Le marketing et la (sur)consommation
La publicité joue un rôle primordial dans la société de consommation dans laquelle nous évoluons. En nous poussant à acheter tel type de produit plutôt qu’un autre, elle influence nos choix et contribue au statu quo du modèle économique actuel basé sur la consommation de ressources non renouvelables. Quand elle ne pratique par le Greenwashing ou le Femwashing, elle véhicule toujours des images stéréotypées des femmes. La course à la beauté et la « perfection » physique, non seulement les entravent, mais les incitent à surconsommer des produits polluants et sur-emballés. C’est pourquoi il devient urgent de réglementer la publicité en reprenant par exemple les propositions faites par la Convention citoyenne pour le climat, à savoir notamment : réguler la publicité pour limiter fortement les incitations quotidiennes et non choisies à la consommation, interdire les panneaux publicitaires dans les espaces publics extérieurs hors information locale, culturelle et signalétique de localisation. Les pouvoirs publics peuvent également jouer un rôle d’éducation et de sensibilisation par des techniques de contre marketing de façon à contrebalancer les messages nocifs relayés par les grandes marques, promouvoir d’autres valeurs que le consumérisme en encourageant et développant la culture sous toutes ses formes et travailler à une sobriété heureuse. Il faut sortir d’une société capitaliste qui nous pousse toujours plus vers la déresponsabilisation à travers l’achat d’objets inutiles et polluants, empêche par le lobbying toute réglementation contraignante et entrave l’émancipation des individus.

Afin de respecter l’accord de Paris sur le climat en matière de neutralité carbone, l’empreinte carbone moyenne des Français (10,8 tonnes de CO2 en 2017), doit baisser d’environ 80% d’ici 2050 pour parvenir à 2 tonnes de CO2 par an.

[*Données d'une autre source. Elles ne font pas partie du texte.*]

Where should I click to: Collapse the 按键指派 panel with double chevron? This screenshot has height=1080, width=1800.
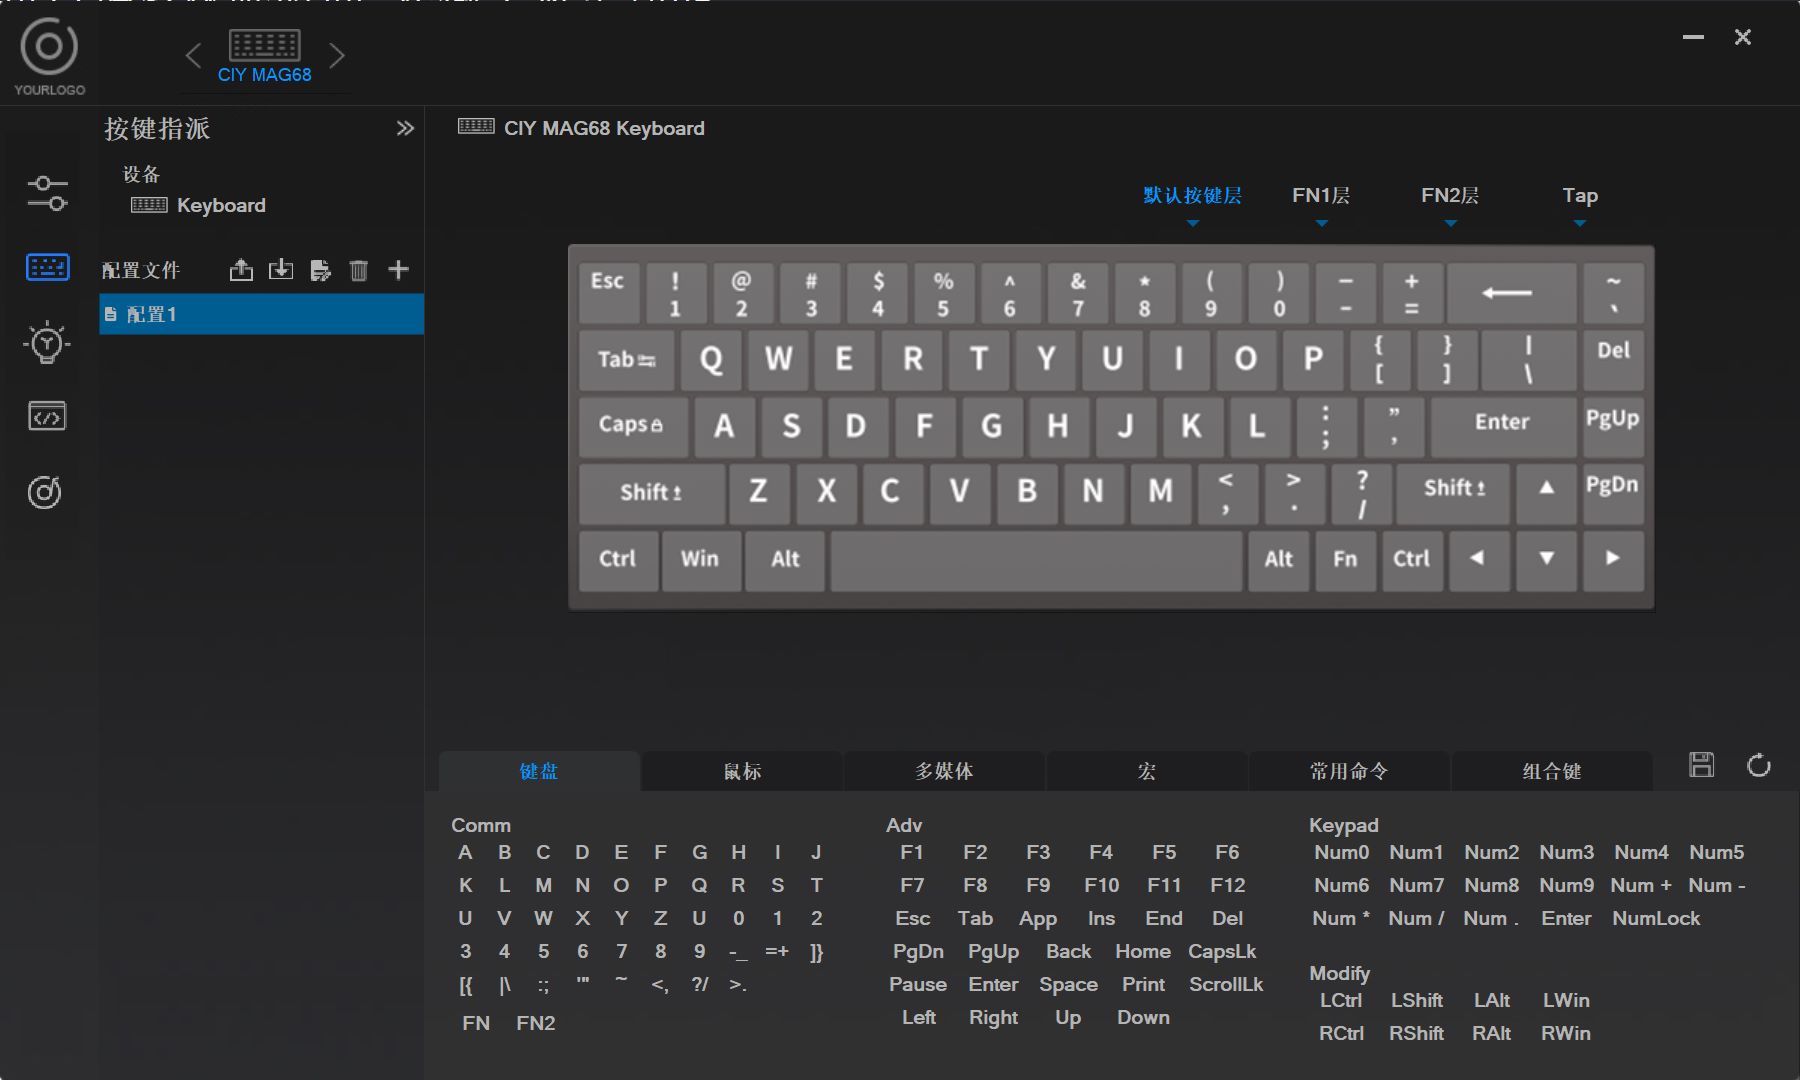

Il va de soi que les individus seuls ne pourront arriver à atteindre cet objectif dans l’environnement technologique et consumériste actuel. Les pouvoirs publics doivent donc entreprendre un énorme travail de régulation et d’innovation sociale et environnementale. Un de ces leviers pourrait bien être la jonction entre féminisme et écologie. Une politique du concret doit être encouragée pour revenir à la réalité matérielle de notre monde fini, sortir de l’illusion que nous pouvons garder notre monde actuel en le « verdissant » à l’aide de technologies qui n’existent pas. Le monde dans lequel nous vivons a été façonné par les hommes et est dominé par eux depuis des temps immémoriaux. Il serait enfin temps de laisser les femmes intégrer les organes de pouvoir et décider avec les hommes si elles veulent ou non continuer sur ce modèle de société délétère.